SOURCE INFORMATION

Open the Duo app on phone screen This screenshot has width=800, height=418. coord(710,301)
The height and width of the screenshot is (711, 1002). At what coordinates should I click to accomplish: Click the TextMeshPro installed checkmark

* * *

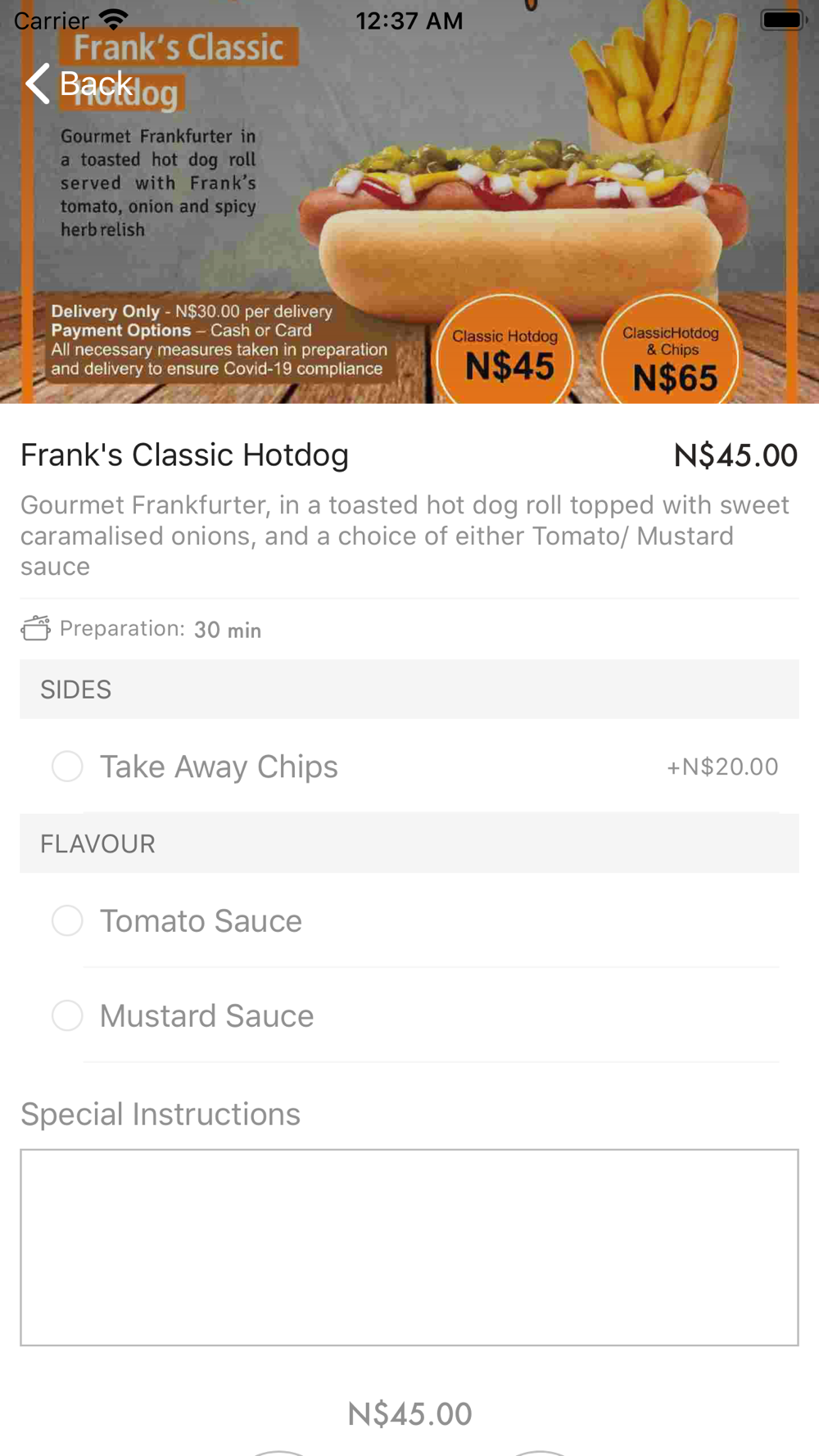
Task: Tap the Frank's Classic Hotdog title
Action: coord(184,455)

--

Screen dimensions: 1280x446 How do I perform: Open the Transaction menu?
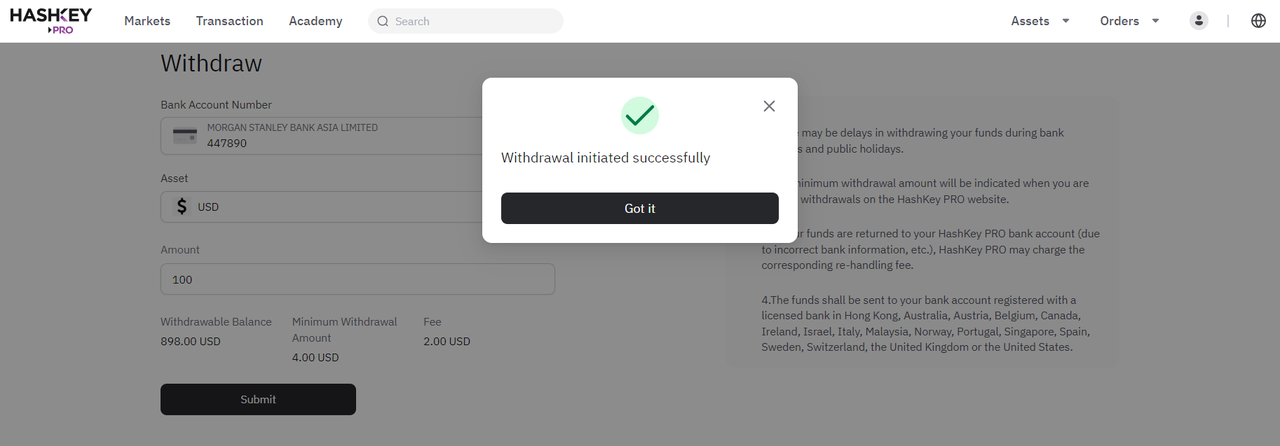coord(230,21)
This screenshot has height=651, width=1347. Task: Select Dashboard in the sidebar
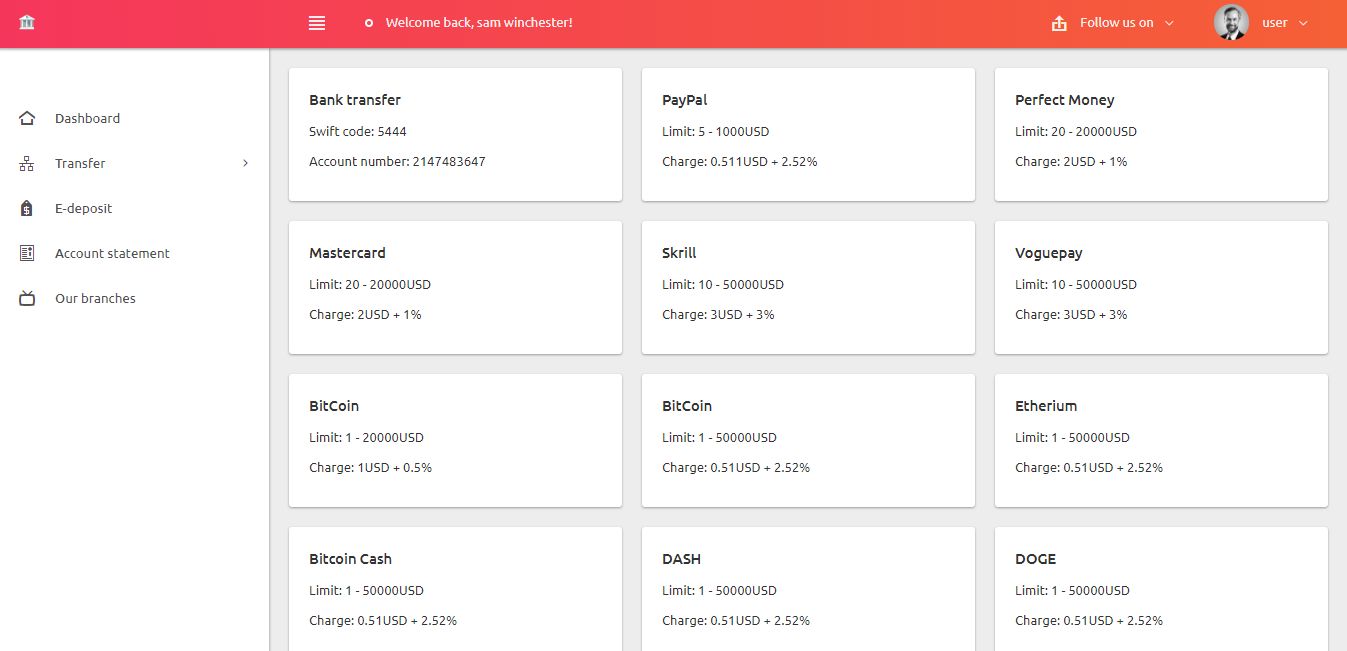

ASSIGNED TASK
Above are the records. Copy the lines beginning at the one that has "Open the Duo" and ending with the one that has "The height and", unchanged.

PROBLEM SOLUTION
Open the Duo app on phone screen This screenshot has width=800, height=418. coord(710,301)
The height and width of the screenshot is (711, 1002). At what coordinates should I click to accomplish: Click the TextMeshPro installed checkmark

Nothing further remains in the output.